Verification and Investigation

The insolvency practitioner must verify the information provided during the loan application process, ensuring it meets the qualifying criteria for the loan. This may include confirming your company’s trading status, turnover, and insolvency status as of 31 December 2019.

Any concerns the insolvency practitioner may have about the use of the Bounce Back Loan must be reported to the Insolvency Service. Additional reporting may be required, depending on the nature of the issues discovered, and could include reports to HMRC or even a Suspicious Activity Report (SAR).

The insolvency practitioner is also required to examine bank statements and company accounts to confirm that the Bounce Back Loan funds were used in the ordinary course of business.

Recent Conviction Highlights Risk of Bounce Back Loan Fraud

Kulwinder Singh Sidhu, a 58-year-old director of Wavylane Ltd, a haulage company based in Stanwell, has been sentenced to 12 months in prison for fraudulently obtaining a £50,000 Bounce Back Loan. Sidhu pleaded guilty to offences under the Companies Act and the Fraud Act, acknowledging that he manipulated the financial support scheme introduced to aid businesses impacted by the pandemic.

Sidhu received the loan on June 9, 2020, and within two days transferred the funds to his personal account. Subsequently, he filed paperwork to dissolve the company on June 26, 2020, without notifying interested parties such as the bank from which he had taken the loan. This was a clear violation of rules that mandate notifying creditors within seven days of filing for company dissolution.

An investigation by The Insolvency Service uncovered that Sidhu had not only transferred the funds to his personal account but had also fraudulently overstated his company’s turnover in the loan application. The funds were then distributed to his son and another company. Alongside the imprisonment, Sidhu has been disqualified as a director for six years and was ordered to pay a £50,000 confiscation order, which he has settled in full.

Bounce Back Fraud FAQs

What Constitutes Fraud in Relation to Bounce Back Loans?
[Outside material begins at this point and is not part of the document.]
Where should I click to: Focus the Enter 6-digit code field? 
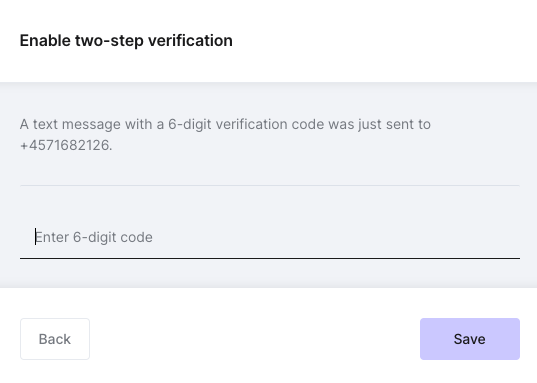coord(270,237)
Fraudulent activity in the context of Bounce Back Loans typically involves misrepresentation of information to gain financial benefit. This can range from false documentation to misleading statements about the intended use of loan funds.

Legal ramifications for Bounce Back Loan fraud can be severe, including criminal charges, fines, and potential imprisonment. Civil actions to recover misappropriated funds may also be taken.

If you suspect that you may have committed fraud inadvertently, the first step is to consult legal advice to understand the ramifications and possible corrective measures. It is generally advised to approach your lender and regulatory bodies to correct the situation, although this should be discussed with your legal counsel first.

A negotiated settlement is a possibility, but the likelihood of this option depends on multiple factors including the severity of the fraud, the lender’s policies, and prevailing laws. Legal advice is crucial when considering this course of action.

Ignorance is generally not considered a valid defence in legal proceedings for fraud. It is your responsibility to understand the terms and conditions of the Bounce Back Loan before accepting the funds.